SUPPLIED MATERIAL START
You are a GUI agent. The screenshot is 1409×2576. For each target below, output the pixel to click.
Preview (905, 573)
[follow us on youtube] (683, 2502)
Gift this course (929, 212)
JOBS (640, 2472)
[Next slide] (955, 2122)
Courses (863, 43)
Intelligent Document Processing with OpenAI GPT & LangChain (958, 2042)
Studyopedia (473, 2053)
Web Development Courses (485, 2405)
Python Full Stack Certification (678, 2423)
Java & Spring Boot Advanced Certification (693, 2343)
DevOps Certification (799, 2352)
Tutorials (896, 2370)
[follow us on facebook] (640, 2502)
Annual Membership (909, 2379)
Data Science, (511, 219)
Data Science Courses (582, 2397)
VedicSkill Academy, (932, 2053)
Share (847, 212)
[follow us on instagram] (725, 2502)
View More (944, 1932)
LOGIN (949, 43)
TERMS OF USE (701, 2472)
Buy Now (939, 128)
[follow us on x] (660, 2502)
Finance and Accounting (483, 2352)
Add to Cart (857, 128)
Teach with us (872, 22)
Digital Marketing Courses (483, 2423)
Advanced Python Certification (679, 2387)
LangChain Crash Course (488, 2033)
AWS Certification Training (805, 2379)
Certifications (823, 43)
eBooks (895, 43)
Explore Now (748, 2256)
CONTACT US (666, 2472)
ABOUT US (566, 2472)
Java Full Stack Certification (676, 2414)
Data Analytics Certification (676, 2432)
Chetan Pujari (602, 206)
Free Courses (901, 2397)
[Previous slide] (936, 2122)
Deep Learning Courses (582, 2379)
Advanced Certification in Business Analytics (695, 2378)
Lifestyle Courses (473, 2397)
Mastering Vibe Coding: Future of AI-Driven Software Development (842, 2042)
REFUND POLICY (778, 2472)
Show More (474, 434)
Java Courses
SUPPLIED MATERIAL END
• _PROBLEM DESCRIPTION_
Repeat the listing in its entirety, keeping each line as it is.

• _EXERCISE OUTPUT_
You are a GUI agent. The screenshot is 1409×2576. For each target below, output the pixel to click.
Preview (905, 573)
[follow us on youtube] (683, 2502)
Gift this course (929, 212)
JOBS (640, 2472)
[Next slide] (955, 2122)
Courses (863, 43)
Intelligent Document Processing with OpenAI GPT & LangChain (958, 2042)
Studyopedia (473, 2053)
Web Development Courses (485, 2405)
Python Full Stack Certification (678, 2423)
Java & Spring Boot Advanced Certification (693, 2343)
DevOps Certification (799, 2352)
Tutorials (896, 2370)
[follow us on facebook] (640, 2502)
Annual Membership (909, 2379)
Data Science, (511, 219)
Data Science Courses (582, 2397)
VedicSkill Academy, (932, 2053)
Share (847, 212)
[follow us on instagram] (725, 2502)
View More (944, 1932)
LOGIN (949, 43)
TERMS OF USE (701, 2472)
Buy Now (939, 128)
[follow us on x] (660, 2502)
Finance and Accounting (483, 2352)
Add to Cart (857, 128)
Teach with us (872, 22)
Digital Marketing Courses (483, 2423)
Advanced Python Certification (679, 2387)
LangChain Crash Course (488, 2033)
AWS Certification Training (805, 2379)
Certifications (823, 43)
eBooks (895, 43)
Explore Now (748, 2256)
CONTACT US (666, 2472)
ABOUT US (566, 2472)
Java Full Stack Certification (676, 2414)
Data Analytics Certification (676, 2432)
Chetan Pujari (602, 206)
Free Courses (901, 2397)
[Previous slide] (936, 2122)
Deep Learning Courses (582, 2379)
Advanced Certification in Business Analytics (695, 2378)
Lifestyle Courses (473, 2397)
Mastering Vibe Coding: Future of AI-Driven Software Development (842, 2042)
REFUND POLICY (778, 2472)
Show More (474, 434)
Java Courses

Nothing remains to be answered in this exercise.